EXTRAIT DU DOCUMENT:

Le Cambodge kiri
La gare de Bangkok ne manque pas de charme. En débarquant, il nous sera facile de prendre un billet pour rejoindre Aranyaprathet par le train de 13h, dernière ville Thaïlandaise avant la frontière. Nous réalisons de justesse que le lieu où nous souhaitions nous poser pour attendre est en fait réservé aux moines, jouissant d’un statut d’exception. Nous dépassons les immenses photos du roi considéré ici comme un demi-Dieu, pour aller nous caler à l’étage. Nous payons un prix dérisoire (3 euros pour nous quatre) pour un trajet de 270 km qui durera tout de même 6 heures. Le train de 3e classe est fatigué et les ventilateurs qui s’agitent dans tous les sens au plafond ne parviennent pas à rafraichir les wagons, pas davantage que l’air qui s’infiltre par les fenêtres grandes ouvertes. La chaleur augmente au fil des arrêts alors que le train n’en finit pas de se remplir tel un métro parisien aux heures de pointe. Beaucoup voyagent debout au milieu des chargements des Thaïlandais de la campagne venus se ravitailler en ville en toutes sortes de produits qui débordent des sacs.
C’est au milieu d’un paysage agricole que ce train s’arrête au milieu de nulle part, un simple abri servant de gare la plupart du temps. Par les fenêtres, la Thaïlande nous offre le spectacle des moissons et des rizières peuplées de hérons, une fois passée la série des habitats précaires qui s’établissent comme toujours le long des voies ferrées des grandes villes.
Nous passons la nuit dans un motel et profitons de sa piscine avant de repartir, visa pour le Cambodge en poche, vers la fameuse frontière séparant deux royaumes qui ne s’aiment guère et s’entretuent à l’occasion pour un temple mal placé, à cheval entre deux pays. L’histoire a pris une dimension internationale sans être pour autant réglée à ce jour. Nous avions lu de nombreux commentaires alarmants sur le passage de la frontière, qui se fait à pied, mais l’affaire ne nous a pas semblé si compliquée que cela : on marche, on décline les propositions de taxi, on fait la queue, on marche, on fait la queue, on décline les propositions de taxi, et voilà, le tour est joué. Nous prenons ensuite une navette gratuite pour la gare des bus d’où nous prendrons un van partagé avec Russes, Australiens, Allemands et Anglais. Nous rejoignons ainsi Siem Reap, après avoir retiré des dollars américains, seule devise que les ATM (distributeurs automatiques) veulent bien fournir.

CONSIGNE DONNÉE A: Recopiez fidèlement les lignes des enregistrements en commençant à leur première ligne et en terminant par la ligne contenant « click(x=801, y=916) », celle-ci comprise.

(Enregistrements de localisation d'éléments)

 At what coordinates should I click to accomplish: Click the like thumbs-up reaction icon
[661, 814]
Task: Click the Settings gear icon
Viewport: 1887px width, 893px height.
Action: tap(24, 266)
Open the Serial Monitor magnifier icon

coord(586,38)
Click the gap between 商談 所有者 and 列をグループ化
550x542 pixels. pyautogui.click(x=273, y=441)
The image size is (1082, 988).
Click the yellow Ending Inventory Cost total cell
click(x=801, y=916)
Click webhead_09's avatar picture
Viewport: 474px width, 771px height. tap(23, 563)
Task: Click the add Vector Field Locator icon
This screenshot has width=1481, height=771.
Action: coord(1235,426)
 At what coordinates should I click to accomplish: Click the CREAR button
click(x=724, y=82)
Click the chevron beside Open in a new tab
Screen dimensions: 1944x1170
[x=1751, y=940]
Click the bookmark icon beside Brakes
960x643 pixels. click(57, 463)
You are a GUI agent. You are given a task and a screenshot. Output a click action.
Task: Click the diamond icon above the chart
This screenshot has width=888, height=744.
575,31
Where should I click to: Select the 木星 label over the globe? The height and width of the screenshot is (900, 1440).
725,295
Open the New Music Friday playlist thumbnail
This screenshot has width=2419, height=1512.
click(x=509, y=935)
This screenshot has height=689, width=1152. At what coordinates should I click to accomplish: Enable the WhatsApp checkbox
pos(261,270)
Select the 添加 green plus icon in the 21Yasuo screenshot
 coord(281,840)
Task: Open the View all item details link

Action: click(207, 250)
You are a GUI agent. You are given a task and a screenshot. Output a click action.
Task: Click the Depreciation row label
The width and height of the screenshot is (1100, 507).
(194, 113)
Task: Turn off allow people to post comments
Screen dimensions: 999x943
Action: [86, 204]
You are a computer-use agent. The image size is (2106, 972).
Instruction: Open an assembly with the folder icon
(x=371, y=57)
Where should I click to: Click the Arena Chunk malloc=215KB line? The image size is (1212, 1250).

CONSIGNE DONNÉE B: Pour chacune des affirmations suivantes, indiquez par oui ou par non si elle concorde avec le récit de voyage, en citant textuellement les mots qui permettent de trancher. (i) Le trajet en train a coûté 3 euros pour les quatre voyageurs. (ii) Le trajet en train jusqu'à Aranyaprathet a duré quatre heures. (iii) Le passage de la frontière se fait en voiture.

RÉPONSE RÉDIGÉE A:
 At what coordinates should I click to accomplish: Click the like thumbs-up reaction icon
[661, 814]
Task: Click the Settings gear icon
Viewport: 1887px width, 893px height.
Action: tap(24, 266)
Open the Serial Monitor magnifier icon

coord(586,38)
Click the gap between 商談 所有者 and 列をグループ化
550x542 pixels. pyautogui.click(x=273, y=441)
The image size is (1082, 988).
Click the yellow Ending Inventory Cost total cell
click(x=801, y=916)

RÉPONSE RÉDIGÉE B:
(i) Oui : « Nous payons un prix dérisoire (3 euros pour nous quatre) ».
(ii) Non : « pour un trajet de 270 km qui durera tout de même 6 heures ».
(iii) Non : « le passage de la frontière, qui se fait à pied ».